**** Source records
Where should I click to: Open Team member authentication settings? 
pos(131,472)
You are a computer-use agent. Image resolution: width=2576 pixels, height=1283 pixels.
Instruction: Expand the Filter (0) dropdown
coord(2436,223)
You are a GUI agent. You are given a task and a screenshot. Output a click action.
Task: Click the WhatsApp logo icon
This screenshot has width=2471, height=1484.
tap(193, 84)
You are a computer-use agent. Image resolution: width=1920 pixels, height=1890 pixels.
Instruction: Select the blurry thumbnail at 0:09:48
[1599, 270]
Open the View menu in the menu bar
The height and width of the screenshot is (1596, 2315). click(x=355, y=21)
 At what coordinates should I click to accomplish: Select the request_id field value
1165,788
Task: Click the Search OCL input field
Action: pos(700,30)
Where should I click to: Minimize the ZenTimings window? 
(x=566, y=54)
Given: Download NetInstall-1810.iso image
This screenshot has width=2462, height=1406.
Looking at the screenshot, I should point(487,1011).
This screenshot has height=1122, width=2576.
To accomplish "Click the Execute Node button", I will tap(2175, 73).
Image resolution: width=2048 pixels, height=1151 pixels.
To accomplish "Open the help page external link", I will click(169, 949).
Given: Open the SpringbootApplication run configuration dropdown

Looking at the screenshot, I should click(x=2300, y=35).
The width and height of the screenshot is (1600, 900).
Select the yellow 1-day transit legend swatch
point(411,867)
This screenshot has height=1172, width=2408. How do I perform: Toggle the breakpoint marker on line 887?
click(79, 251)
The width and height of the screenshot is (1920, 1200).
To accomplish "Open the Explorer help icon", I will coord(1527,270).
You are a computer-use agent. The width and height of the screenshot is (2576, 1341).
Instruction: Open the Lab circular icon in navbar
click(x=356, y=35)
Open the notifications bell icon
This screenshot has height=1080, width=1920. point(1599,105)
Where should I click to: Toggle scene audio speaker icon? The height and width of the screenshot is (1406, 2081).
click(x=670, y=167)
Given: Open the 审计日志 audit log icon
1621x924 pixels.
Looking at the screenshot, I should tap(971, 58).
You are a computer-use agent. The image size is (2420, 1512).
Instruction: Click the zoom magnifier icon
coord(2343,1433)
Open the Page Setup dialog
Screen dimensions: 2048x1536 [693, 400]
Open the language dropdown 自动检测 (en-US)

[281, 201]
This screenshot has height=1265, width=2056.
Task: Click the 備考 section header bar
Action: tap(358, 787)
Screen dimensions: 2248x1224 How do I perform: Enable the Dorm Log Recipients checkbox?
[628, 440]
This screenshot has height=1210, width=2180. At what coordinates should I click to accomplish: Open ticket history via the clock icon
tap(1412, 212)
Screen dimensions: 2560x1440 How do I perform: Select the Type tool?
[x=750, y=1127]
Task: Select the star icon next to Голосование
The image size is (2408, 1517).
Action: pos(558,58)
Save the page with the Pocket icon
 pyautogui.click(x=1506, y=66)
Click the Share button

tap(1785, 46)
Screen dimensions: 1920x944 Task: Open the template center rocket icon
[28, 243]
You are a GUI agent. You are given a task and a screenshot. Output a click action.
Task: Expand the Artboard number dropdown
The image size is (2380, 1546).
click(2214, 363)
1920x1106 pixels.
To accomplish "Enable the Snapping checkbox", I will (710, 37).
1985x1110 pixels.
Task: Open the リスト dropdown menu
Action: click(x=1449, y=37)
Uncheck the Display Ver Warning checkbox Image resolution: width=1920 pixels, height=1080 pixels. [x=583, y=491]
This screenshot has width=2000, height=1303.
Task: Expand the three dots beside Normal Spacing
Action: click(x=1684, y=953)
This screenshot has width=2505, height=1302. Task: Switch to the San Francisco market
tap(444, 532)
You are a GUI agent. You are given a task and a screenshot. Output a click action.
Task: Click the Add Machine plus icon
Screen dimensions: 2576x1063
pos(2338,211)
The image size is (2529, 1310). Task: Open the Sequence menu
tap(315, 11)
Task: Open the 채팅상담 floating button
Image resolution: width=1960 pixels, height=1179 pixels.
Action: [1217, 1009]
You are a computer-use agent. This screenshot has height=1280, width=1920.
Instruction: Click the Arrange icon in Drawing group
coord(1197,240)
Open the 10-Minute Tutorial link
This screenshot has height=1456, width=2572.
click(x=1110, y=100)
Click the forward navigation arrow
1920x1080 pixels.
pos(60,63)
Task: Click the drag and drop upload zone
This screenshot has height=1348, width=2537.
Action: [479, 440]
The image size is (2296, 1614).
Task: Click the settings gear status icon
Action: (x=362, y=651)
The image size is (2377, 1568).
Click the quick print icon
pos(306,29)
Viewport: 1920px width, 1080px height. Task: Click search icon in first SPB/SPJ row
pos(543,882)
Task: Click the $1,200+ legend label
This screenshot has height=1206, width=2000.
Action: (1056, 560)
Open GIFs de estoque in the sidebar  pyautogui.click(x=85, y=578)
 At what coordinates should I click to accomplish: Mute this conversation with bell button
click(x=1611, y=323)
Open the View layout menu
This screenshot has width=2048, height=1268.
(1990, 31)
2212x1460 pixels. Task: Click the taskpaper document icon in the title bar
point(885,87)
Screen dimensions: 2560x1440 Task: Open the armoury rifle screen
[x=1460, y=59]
********
→ Exercise objective
Could you write out all the data exactly as it is given?

→ Response area
Where should I click to: Open Team member authentication settings? 
pos(131,472)
You are a computer-use agent. Image resolution: width=2576 pixels, height=1283 pixels.
Instruction: Expand the Filter (0) dropdown
coord(2436,223)
You are a GUI agent. You are given a task and a screenshot. Output a click action.
Task: Click the WhatsApp logo icon
This screenshot has width=2471, height=1484.
tap(193, 84)
You are a computer-use agent. Image resolution: width=1920 pixels, height=1890 pixels.
Instruction: Select the blurry thumbnail at 0:09:48
[1599, 270]
Open the View menu in the menu bar
The height and width of the screenshot is (1596, 2315). click(x=355, y=21)
 At what coordinates should I click to accomplish: Select the request_id field value
1165,788
Task: Click the Search OCL input field
Action: pos(700,30)
Where should I click to: Minimize the ZenTimings window? 
(x=566, y=54)
Given: Download NetInstall-1810.iso image
This screenshot has width=2462, height=1406.
Looking at the screenshot, I should point(487,1011).
This screenshot has height=1122, width=2576.
To accomplish "Click the Execute Node button", I will tap(2175, 73).
Image resolution: width=2048 pixels, height=1151 pixels.
To accomplish "Open the help page external link", I will click(169, 949).
Given: Open the SpringbootApplication run configuration dropdown

Looking at the screenshot, I should click(x=2300, y=35).
The width and height of the screenshot is (1600, 900).
Select the yellow 1-day transit legend swatch
point(411,867)
This screenshot has height=1172, width=2408. How do I perform: Toggle the breakpoint marker on line 887?
click(79, 251)
The width and height of the screenshot is (1920, 1200).
To accomplish "Open the Explorer help icon", I will coord(1527,270).
You are a computer-use agent. The width and height of the screenshot is (2576, 1341).
Instruction: Open the Lab circular icon in navbar
click(x=356, y=35)
Open the notifications bell icon
This screenshot has height=1080, width=1920. point(1599,105)
Where should I click to: Toggle scene audio speaker icon? The height and width of the screenshot is (1406, 2081).
click(x=670, y=167)
Given: Open the 审计日志 audit log icon
1621x924 pixels.
Looking at the screenshot, I should tap(971, 58).
You are a computer-use agent. The image size is (2420, 1512).
Instruction: Click the zoom magnifier icon
coord(2343,1433)
Open the Page Setup dialog
Screen dimensions: 2048x1536 [693, 400]
Open the language dropdown 自动检测 (en-US)

[281, 201]
This screenshot has height=1265, width=2056.
Task: Click the 備考 section header bar
Action: tap(358, 787)
Screen dimensions: 2248x1224 How do I perform: Enable the Dorm Log Recipients checkbox?
[628, 440]
This screenshot has height=1210, width=2180. At what coordinates should I click to accomplish: Open ticket history via the clock icon
tap(1412, 212)
Screen dimensions: 2560x1440 How do I perform: Select the Type tool?
[x=750, y=1127]
Task: Select the star icon next to Голосование
The image size is (2408, 1517).
Action: pos(558,58)
Save the page with the Pocket icon
 pyautogui.click(x=1506, y=66)
Click the Share button

tap(1785, 46)
Screen dimensions: 1920x944 Task: Open the template center rocket icon
[28, 243]
You are a GUI agent. You are given a task and a screenshot. Output a click action.
Task: Expand the Artboard number dropdown
The image size is (2380, 1546).
click(2214, 363)
1920x1106 pixels.
To accomplish "Enable the Snapping checkbox", I will (710, 37).
1985x1110 pixels.
Task: Open the リスト dropdown menu
Action: click(x=1449, y=37)
Uncheck the Display Ver Warning checkbox Image resolution: width=1920 pixels, height=1080 pixels. [x=583, y=491]
This screenshot has width=2000, height=1303.
Task: Expand the three dots beside Normal Spacing
Action: click(x=1684, y=953)
This screenshot has width=2505, height=1302. Task: Switch to the San Francisco market
tap(444, 532)
You are a GUI agent. You are given a task and a screenshot. Output a click action.
Task: Click the Add Machine plus icon
Screen dimensions: 2576x1063
pos(2338,211)
The image size is (2529, 1310). Task: Open the Sequence menu
tap(315, 11)
Task: Open the 채팅상담 floating button
Image resolution: width=1960 pixels, height=1179 pixels.
Action: [1217, 1009]
You are a computer-use agent. This screenshot has height=1280, width=1920.
Instruction: Click the Arrange icon in Drawing group
coord(1197,240)
Open the 10-Minute Tutorial link
This screenshot has height=1456, width=2572.
click(x=1110, y=100)
Click the forward navigation arrow
1920x1080 pixels.
pos(60,63)
Task: Click the drag and drop upload zone
This screenshot has height=1348, width=2537.
Action: [479, 440]
The image size is (2296, 1614).
Task: Click the settings gear status icon
Action: (x=362, y=651)
The image size is (2377, 1568).
Click the quick print icon
pos(306,29)
Viewport: 1920px width, 1080px height. Task: Click search icon in first SPB/SPJ row
pos(543,882)
Task: Click the $1,200+ legend label
This screenshot has height=1206, width=2000.
Action: (1056, 560)
Open GIFs de estoque in the sidebar  pyautogui.click(x=85, y=578)
 At what coordinates should I click to accomplish: Mute this conversation with bell button
click(x=1611, y=323)
Open the View layout menu
This screenshot has width=2048, height=1268.
(1990, 31)
2212x1460 pixels. Task: Click the taskpaper document icon in the title bar
point(885,87)
Screen dimensions: 2560x1440 Task: Open the armoury rifle screen
[x=1460, y=59]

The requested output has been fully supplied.